§ EXCERPTED RECORDS:
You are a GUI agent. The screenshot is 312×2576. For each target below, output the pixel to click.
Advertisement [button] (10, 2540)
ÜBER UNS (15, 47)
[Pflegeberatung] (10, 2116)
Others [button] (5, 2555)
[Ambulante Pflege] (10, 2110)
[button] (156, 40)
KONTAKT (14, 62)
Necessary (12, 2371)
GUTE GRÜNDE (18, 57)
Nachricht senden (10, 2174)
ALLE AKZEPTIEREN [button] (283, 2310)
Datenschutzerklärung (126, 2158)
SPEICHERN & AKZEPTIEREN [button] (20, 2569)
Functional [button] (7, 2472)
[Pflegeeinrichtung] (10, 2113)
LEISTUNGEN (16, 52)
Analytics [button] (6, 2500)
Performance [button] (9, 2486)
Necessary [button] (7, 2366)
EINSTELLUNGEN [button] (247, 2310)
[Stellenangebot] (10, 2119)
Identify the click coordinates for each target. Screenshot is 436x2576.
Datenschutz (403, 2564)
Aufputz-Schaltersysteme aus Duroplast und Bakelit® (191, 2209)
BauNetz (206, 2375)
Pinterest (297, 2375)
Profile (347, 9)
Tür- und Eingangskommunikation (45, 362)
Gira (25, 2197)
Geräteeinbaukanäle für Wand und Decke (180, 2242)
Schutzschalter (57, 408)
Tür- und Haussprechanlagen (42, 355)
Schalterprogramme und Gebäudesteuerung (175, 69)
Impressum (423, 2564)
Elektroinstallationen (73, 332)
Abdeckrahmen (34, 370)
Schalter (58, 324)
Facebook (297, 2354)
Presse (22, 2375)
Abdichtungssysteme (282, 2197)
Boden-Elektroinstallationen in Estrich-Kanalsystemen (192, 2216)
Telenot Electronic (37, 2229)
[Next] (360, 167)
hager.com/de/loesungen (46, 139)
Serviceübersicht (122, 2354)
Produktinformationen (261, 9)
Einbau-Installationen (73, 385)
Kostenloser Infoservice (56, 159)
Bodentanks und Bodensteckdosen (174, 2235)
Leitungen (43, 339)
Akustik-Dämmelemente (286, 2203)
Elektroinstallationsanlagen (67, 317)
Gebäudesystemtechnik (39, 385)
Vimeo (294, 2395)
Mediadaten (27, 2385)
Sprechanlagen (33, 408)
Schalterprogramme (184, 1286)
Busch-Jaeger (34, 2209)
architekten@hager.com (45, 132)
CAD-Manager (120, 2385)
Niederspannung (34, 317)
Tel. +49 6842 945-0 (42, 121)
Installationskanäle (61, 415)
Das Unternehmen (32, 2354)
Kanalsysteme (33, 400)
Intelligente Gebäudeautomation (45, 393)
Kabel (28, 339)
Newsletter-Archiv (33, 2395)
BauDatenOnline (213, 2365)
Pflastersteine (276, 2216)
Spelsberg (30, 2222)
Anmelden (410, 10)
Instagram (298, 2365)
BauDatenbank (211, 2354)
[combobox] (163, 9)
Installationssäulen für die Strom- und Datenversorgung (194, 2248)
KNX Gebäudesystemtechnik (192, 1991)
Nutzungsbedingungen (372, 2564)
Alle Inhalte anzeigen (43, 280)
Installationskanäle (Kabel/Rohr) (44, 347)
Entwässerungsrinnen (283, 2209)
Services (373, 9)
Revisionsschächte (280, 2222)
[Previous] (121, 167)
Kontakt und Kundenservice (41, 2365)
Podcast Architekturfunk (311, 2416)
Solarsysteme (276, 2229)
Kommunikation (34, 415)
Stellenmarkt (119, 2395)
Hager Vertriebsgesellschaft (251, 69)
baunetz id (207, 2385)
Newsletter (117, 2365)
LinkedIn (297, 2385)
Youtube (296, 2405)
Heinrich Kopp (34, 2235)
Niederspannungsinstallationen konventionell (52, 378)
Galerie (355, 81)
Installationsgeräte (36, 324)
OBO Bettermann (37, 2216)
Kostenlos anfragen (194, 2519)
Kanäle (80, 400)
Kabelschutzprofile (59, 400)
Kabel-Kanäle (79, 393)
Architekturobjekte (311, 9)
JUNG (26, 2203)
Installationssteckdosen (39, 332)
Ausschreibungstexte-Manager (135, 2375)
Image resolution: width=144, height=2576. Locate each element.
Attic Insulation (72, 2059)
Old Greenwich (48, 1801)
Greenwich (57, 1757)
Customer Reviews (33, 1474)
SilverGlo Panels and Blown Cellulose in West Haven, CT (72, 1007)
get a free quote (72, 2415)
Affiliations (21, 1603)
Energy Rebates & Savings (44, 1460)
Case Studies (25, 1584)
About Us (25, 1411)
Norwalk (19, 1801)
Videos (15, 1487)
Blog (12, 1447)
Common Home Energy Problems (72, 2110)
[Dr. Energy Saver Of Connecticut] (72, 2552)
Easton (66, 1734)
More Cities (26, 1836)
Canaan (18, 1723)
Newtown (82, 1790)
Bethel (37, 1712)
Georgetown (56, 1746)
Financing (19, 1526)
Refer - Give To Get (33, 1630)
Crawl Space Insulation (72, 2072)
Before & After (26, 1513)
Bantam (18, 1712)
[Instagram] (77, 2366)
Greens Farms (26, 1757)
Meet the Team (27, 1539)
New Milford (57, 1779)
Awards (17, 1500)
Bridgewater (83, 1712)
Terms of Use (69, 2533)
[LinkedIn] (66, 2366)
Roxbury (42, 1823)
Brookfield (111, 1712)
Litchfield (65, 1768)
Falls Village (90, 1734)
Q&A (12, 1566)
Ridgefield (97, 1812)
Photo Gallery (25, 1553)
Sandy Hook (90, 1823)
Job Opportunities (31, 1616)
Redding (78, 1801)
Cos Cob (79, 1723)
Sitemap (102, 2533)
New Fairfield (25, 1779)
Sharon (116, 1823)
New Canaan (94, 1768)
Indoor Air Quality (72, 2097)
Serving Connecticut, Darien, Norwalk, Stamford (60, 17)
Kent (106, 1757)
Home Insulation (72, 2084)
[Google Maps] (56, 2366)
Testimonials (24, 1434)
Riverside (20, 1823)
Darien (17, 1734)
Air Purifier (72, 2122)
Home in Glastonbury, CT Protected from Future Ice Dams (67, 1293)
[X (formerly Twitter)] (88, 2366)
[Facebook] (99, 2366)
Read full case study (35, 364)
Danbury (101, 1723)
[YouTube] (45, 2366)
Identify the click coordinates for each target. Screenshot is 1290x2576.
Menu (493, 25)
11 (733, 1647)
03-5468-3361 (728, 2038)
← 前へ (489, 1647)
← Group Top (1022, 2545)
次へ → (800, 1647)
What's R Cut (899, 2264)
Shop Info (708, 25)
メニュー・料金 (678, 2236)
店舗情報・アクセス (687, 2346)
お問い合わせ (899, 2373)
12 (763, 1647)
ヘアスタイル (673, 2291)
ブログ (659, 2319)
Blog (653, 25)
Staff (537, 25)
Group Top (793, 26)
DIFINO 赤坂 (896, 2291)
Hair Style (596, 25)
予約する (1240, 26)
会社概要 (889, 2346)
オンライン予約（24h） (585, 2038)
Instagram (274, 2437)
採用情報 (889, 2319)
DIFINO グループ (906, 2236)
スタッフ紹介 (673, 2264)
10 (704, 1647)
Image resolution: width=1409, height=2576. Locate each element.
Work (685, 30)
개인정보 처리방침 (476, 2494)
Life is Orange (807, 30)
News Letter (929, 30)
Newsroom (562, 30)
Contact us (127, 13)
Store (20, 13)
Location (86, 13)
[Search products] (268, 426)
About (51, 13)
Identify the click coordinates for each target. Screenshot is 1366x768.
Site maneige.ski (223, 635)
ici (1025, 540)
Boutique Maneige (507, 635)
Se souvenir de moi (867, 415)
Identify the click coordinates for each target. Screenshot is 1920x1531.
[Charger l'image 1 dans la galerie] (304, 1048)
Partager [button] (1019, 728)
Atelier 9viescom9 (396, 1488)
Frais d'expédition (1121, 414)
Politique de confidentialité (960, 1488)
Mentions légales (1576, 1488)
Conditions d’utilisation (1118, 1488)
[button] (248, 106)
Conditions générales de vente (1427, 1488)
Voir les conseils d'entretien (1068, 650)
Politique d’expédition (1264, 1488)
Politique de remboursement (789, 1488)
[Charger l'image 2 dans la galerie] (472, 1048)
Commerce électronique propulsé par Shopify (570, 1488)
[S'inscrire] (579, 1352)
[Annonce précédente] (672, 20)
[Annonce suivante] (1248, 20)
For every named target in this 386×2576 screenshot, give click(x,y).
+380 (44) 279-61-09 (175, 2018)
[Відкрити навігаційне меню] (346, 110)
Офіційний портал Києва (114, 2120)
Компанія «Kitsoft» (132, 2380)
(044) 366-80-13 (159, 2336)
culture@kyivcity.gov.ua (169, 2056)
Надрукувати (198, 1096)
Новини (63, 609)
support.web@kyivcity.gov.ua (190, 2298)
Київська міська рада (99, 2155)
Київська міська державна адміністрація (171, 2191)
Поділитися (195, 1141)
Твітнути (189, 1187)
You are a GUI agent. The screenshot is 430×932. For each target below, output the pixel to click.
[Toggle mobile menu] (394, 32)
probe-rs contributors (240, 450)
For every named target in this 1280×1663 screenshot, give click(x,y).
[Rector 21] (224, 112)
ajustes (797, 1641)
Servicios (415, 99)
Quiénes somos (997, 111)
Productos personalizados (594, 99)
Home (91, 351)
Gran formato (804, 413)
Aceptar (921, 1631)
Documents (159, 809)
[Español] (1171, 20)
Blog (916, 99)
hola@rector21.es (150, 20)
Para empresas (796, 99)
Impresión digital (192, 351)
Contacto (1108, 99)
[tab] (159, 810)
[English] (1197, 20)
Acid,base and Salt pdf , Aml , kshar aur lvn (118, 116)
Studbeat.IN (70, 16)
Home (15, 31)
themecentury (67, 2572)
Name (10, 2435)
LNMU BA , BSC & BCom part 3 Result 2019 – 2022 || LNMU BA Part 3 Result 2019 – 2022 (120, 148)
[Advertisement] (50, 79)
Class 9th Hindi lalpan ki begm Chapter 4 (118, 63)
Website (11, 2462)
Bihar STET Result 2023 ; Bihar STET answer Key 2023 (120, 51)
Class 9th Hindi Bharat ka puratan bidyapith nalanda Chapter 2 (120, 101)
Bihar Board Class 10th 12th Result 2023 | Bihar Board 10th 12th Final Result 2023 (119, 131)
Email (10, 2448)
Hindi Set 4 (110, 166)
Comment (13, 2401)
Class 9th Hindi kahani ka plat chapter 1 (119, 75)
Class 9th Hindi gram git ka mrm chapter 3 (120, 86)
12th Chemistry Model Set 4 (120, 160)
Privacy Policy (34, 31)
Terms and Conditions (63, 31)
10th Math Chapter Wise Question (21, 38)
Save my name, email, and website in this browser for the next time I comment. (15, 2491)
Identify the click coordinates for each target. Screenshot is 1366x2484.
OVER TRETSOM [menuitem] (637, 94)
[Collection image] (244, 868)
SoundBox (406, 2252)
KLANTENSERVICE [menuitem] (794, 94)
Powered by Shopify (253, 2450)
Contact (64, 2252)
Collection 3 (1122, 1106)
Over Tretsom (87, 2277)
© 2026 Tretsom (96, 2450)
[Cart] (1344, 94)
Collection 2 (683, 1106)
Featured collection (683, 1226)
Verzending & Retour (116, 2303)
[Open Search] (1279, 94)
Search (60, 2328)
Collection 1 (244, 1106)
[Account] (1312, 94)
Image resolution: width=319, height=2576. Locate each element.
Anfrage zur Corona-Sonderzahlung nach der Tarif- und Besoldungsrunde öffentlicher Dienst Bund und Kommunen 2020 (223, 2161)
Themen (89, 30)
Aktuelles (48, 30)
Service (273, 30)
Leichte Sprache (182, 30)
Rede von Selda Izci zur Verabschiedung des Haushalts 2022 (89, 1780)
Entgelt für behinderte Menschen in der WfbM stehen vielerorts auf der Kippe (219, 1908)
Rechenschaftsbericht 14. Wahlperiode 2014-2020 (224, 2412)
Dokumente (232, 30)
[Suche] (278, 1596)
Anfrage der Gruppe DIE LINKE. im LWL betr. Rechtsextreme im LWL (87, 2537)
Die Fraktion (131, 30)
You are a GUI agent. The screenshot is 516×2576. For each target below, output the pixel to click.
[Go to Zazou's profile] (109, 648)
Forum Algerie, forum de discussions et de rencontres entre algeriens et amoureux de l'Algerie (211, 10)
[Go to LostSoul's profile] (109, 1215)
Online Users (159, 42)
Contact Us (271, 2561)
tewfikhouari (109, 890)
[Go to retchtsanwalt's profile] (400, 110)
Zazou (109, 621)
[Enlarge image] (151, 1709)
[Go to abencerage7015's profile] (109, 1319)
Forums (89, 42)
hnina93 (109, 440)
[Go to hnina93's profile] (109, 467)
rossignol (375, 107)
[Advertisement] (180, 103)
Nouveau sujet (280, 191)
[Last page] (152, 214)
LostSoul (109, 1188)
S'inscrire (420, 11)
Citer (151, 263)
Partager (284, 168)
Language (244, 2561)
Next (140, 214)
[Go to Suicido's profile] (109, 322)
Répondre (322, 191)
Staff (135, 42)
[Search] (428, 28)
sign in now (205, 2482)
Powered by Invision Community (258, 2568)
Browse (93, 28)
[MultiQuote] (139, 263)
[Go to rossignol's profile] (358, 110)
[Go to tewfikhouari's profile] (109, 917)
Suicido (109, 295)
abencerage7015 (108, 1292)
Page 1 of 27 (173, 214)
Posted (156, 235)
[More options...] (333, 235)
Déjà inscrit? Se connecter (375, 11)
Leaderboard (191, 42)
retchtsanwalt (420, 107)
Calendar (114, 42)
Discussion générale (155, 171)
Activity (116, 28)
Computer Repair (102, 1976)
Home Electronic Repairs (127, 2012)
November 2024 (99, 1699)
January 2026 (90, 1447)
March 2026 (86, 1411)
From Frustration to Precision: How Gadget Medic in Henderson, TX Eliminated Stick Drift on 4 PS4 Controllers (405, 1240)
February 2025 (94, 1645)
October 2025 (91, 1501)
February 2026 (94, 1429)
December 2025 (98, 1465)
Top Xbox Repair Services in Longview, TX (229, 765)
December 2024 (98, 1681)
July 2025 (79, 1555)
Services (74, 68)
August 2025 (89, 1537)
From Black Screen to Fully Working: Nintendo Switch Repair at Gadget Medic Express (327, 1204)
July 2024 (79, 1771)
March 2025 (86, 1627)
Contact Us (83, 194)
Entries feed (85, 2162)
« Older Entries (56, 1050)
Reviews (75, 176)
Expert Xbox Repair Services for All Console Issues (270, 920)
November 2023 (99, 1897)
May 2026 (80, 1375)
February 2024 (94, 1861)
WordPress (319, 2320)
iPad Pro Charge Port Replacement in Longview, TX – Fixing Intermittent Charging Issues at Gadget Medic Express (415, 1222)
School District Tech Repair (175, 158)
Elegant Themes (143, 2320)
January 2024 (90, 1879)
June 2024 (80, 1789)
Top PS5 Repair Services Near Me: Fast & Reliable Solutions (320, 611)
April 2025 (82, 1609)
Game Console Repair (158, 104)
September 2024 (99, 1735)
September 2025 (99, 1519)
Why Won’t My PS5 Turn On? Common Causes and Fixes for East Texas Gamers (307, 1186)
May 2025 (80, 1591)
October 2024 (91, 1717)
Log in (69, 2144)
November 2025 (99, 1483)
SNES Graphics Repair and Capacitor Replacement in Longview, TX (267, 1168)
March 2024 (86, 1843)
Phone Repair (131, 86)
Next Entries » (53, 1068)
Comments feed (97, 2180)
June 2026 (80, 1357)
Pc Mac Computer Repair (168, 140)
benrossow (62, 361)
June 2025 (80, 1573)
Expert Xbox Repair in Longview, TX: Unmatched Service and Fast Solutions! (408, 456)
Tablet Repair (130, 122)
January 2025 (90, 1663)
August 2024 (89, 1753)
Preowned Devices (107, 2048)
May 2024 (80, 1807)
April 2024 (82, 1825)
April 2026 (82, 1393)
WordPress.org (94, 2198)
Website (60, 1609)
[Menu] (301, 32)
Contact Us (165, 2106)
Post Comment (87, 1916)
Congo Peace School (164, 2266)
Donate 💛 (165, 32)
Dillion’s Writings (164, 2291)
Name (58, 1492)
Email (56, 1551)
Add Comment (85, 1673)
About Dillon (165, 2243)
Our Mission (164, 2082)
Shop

§ YOUR OBJECTIVE: Everything in the material above from the line that has "[S'inscrire] (579, 1352)" through the line that has "Твітнути (189, 1187)" must be duplicated exactly, with no other lines given.

§ TASK RESPONSE:
[S'inscrire] (579, 1352)
[Annonce précédente] (672, 20)
[Annonce suivante] (1248, 20)
For every named target in this 386×2576 screenshot, give click(x,y).
+380 (44) 279-61-09 (175, 2018)
[Відкрити навігаційне меню] (346, 110)
Офіційний портал Києва (114, 2120)
Компанія «Kitsoft» (132, 2380)
(044) 366-80-13 (159, 2336)
culture@kyivcity.gov.ua (169, 2056)
Надрукувати (198, 1096)
Новини (63, 609)
support.web@kyivcity.gov.ua (190, 2298)
Київська міська рада (99, 2155)
Київська міська державна адміністрація (171, 2191)
Поділитися (195, 1141)
Твітнути (189, 1187)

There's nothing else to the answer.